*Stored data*
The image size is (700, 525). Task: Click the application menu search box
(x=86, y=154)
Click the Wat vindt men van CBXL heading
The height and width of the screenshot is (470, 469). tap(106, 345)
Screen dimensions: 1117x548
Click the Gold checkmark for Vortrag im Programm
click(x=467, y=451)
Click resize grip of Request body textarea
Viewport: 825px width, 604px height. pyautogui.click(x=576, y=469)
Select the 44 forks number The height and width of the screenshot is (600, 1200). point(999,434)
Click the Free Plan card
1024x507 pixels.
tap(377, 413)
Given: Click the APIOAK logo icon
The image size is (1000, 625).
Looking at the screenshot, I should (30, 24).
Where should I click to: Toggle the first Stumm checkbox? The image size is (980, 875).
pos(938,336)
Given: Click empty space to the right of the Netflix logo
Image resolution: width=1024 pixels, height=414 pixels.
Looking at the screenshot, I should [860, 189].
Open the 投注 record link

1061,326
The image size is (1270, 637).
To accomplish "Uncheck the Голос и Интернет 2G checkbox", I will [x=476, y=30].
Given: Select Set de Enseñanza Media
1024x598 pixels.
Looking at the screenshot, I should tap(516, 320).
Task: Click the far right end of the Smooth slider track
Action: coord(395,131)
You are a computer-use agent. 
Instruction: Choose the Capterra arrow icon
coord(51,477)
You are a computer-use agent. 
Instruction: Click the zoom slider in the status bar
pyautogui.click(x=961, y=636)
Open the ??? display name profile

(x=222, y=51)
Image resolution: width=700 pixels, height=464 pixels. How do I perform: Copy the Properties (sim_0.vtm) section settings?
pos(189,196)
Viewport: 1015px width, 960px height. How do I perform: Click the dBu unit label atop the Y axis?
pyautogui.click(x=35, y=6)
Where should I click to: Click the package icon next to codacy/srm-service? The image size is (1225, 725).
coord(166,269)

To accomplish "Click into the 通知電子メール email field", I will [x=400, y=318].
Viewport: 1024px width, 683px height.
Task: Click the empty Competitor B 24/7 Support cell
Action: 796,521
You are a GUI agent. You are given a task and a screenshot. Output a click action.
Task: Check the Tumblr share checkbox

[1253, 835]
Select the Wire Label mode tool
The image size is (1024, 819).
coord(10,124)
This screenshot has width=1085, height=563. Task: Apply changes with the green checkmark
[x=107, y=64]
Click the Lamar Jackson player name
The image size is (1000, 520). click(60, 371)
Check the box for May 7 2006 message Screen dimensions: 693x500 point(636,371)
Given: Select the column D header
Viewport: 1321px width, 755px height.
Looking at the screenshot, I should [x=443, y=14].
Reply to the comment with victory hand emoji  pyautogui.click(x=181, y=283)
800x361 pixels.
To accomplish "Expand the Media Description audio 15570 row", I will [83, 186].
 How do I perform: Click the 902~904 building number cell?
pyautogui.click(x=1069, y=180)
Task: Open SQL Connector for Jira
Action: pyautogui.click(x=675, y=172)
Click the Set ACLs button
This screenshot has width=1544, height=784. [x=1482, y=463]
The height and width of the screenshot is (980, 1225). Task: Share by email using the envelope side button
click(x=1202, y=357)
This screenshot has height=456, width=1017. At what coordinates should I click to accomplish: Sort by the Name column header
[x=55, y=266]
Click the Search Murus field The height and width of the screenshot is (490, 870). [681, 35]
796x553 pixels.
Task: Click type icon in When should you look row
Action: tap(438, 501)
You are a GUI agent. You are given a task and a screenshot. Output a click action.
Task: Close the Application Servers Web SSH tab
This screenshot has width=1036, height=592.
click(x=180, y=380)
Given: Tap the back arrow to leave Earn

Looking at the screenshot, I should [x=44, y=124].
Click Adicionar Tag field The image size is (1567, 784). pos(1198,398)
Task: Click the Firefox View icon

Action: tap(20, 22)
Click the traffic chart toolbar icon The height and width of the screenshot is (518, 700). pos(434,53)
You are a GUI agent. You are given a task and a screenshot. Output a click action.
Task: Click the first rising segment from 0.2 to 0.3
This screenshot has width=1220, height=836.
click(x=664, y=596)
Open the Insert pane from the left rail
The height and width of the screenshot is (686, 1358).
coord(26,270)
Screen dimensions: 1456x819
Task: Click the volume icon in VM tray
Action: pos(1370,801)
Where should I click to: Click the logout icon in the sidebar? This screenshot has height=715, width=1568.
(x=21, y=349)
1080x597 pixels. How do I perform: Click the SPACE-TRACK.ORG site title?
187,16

*Brief*
In the entries above, find each line with the word "from" and copy it.

*Task response*
Task: Click the first rising segment from 0.2 to 0.3
Open the Insert pane from the left rail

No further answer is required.